Bosko the Musketeer is an American animated comedy short film directed by Hugh Harman. It is the 37th film in the Looney Tunes series featuring Bosko, and the penultimate film in the series to be produced by Harman-Ising Productions. It was released on August 12, 1933.

==Plot==
Bosko and Bruno merrily skip through a field of flowers while Honey dusts her house's furniture, humorously her own goldfish as well as a large, framed photograph of Bosko. Bosko walks in just as Honey is dusting her painting of "The Three Musketeers". Bosko claims to be superior to the musketeers and begins to mime their moves as he imagines himself fencing with a crowd, which he subdues by releasing a barrel of water on them before entering a bar.

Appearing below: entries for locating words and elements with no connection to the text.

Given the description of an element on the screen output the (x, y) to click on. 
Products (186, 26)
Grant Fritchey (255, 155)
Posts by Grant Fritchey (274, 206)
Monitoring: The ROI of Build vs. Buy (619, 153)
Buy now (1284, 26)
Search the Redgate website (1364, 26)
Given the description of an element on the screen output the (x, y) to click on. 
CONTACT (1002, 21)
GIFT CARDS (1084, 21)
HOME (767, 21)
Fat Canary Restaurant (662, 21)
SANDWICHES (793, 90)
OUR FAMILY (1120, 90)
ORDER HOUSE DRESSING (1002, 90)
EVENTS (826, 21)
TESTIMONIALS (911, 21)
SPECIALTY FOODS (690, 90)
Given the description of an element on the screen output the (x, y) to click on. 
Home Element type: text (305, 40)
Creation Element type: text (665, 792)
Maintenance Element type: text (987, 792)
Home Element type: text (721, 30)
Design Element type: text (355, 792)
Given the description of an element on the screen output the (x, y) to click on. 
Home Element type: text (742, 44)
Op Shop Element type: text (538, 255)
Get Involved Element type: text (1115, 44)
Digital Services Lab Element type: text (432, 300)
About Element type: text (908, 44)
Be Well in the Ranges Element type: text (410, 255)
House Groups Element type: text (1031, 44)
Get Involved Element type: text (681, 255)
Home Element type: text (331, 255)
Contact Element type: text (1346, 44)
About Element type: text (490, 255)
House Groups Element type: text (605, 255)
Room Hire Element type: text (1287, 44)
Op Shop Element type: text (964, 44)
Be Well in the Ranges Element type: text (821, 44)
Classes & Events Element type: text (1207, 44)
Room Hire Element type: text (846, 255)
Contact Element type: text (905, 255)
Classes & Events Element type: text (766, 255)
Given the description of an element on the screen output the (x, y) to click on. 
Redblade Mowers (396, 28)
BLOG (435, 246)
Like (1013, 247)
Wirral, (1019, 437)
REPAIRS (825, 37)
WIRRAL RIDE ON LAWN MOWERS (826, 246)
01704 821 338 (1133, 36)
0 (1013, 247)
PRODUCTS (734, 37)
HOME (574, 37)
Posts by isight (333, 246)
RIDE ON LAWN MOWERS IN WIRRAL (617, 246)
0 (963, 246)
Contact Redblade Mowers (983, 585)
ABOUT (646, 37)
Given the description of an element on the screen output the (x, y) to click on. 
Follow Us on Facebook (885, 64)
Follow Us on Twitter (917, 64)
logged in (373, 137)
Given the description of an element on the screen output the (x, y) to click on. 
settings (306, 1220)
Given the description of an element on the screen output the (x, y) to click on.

The Three Musketeers, Athos, Amos 'n' Andy, sing with Bosko, who curves his sword to use as open a bottle of beer which Athos drinks. Elsewhere, a fierce-looking man sneers at them and eats a chicken whole, before using a servant to open a bottle of booze. As Honey enters to sing and dance, the man abducts her, but releases her after Bosko challenges him to a duel.

The match starts after their blades shake hand. The man's blade enlarges as he swings it, forcing Bosko to jump and evade it. The man cut's Bosko's hat, revealing a chicken that distracts them. Their blades clash once more, with Bosko inadvertently breaking his opponent's blade while denting his own. The man buys a new sword from a trader and sharpens it with the trader's long beard, while Bosko sharpens his sword with a pencil sharpener. The man uses his sword as an arrow, piercing a woman's dress and revealing chicken and chicks under it to her embarrassment. As they approach a fireplace, Bosko flings coal into the man's pants, causing him to escape. In reality, Honey finds Bosko's words to be unbelievable.